I. Precisiones sobre el denominado
Estado “Regio-Local”
1.1. Propuesta de nueva clasificación de los Estados
en cuanto al grado de descentralización que posean
Tradicionalmente se han clasificado a los Estados en Unitario,
Federal y Regional, en base a las divisiones políticas
que posean y las autoridades que ejerzan el poder en las
mismas. El Estado Unitario responde a una lógica
centralista, al no tener divisiones geográficas autónomas;
el Federal posee el máximo grado de descentralización
al contar con Estados Federados autónomos, legislativa
y constitucionalmente, mientras que el Estado Regional,
posee un relativo grado de descentralización al conferir
autonomía legislativa a sus unidades territoriales,
sin que éstas puedan dotarse de constituciones propias
o, en todo caso de legislación aplicable únicamente
a sus realidades, en materias civiles, penales o laborales.

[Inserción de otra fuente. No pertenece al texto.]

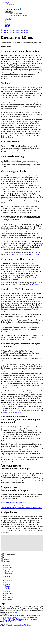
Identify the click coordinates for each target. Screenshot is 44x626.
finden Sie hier (34, 284)
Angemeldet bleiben (12, 9)
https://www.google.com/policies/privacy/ (26, 254)
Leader (7, 23)
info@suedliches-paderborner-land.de (13, 502)
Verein (7, 27)
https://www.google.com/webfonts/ (20, 230)
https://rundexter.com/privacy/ (11, 412)
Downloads (9, 567)
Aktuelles (8, 19)
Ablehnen (27, 625)
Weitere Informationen (7, 625)
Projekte (8, 21)
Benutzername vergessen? (18, 15)
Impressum (8, 573)
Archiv (7, 569)
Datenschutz (9, 571)
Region (7, 25)
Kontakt (8, 565)
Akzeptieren (19, 625)
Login (7, 3)
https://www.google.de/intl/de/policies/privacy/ (16, 339)
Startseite (8, 577)
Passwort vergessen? (16, 13)
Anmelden (9, 11)
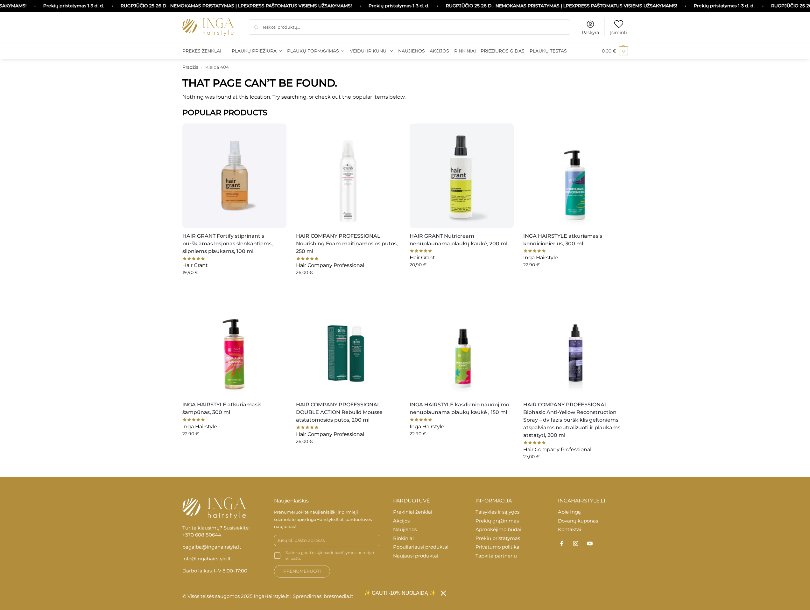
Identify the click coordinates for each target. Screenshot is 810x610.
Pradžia (190, 67)
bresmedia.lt (338, 596)
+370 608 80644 (201, 535)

Antes que nada, es esencial tener en claro que el Estado
peruano no es ni lo será un Estado del tipo Federal,
debido a las particulares condiciones que debe reunir uno
de estos. Principalmente se reiteran como características
del mismo, el hecho que todas las unidades constitutivas
del sistema federal tienen garantizada su existencia en
tanto el sistema exista, debido a que ellas constituyen
el sistema mismo(3).
Asimismo, la participación política de la
población es comparativamente mucho más amplia
que en los Estados Unitarios, tales como tradicionalmente
ha sido definido el nuestro(4),
en el cual, a pesar de los esfuerzos que se han realizado
en esta esfera, aún no se logra un nivel suficiente
de involucramiento de las poblaciones afectadas en las decisiones
que al respecto tomen las autoridades, característica
que en cambio es indesligable de los Estados Federales.

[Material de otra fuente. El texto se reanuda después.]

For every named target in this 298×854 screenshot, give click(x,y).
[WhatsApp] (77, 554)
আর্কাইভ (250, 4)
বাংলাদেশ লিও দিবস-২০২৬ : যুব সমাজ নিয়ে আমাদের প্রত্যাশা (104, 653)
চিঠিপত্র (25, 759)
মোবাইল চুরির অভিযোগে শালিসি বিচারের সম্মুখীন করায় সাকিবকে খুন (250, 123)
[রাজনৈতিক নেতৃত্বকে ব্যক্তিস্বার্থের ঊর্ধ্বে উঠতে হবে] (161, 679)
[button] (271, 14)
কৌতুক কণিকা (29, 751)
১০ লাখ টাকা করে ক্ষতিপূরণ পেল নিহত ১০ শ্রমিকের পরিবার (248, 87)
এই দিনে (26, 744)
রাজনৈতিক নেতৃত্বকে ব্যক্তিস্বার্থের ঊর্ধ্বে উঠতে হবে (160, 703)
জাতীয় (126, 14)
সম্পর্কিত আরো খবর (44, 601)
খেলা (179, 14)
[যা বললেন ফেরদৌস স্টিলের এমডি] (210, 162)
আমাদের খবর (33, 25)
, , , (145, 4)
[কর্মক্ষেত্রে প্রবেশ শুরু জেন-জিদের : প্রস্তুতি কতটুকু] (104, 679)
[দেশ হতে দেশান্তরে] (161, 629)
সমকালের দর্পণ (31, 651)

A ello se suma el hecho de la legislación y sistemas
judiciales propios de cada Estado Miembro del Estado Federal,
hecho que supondría alterar todo el esquema del ordenamiento
jurídico peruano, por la proliferación que
habría de Códigos civiles, penales, procesales,
etc., aplicables a cada Estado Federado.
Debido a que la clásica tipología de los
Estados, en base a la configuración política
que posean, ha demostrado no ser correctamente aplicable
a todos los Estados del orbe (Tal es el caso de Inglaterra,
Chile o Venezuela actualmente), proponemos un nuevo tipo
de clasificación, a la manera Kelseniana, que se
enfoca principalmente en el grado de descentralización
que hayan obtenido los diversos Estados en cuanto a su organización
política y administrativa. De esta forma, a través
de un método inicialmente inductivo, analizando los
esquemas descentralistas de los distintos Estados y Naciones
del orbe contemporáneo, podemos encuadrar a cada
uno de ellos en una clase particular de Estado, teniendo
como referente el nivel de descentralización que
se haya o no podido concretar en sus estructuras jurídicas(5).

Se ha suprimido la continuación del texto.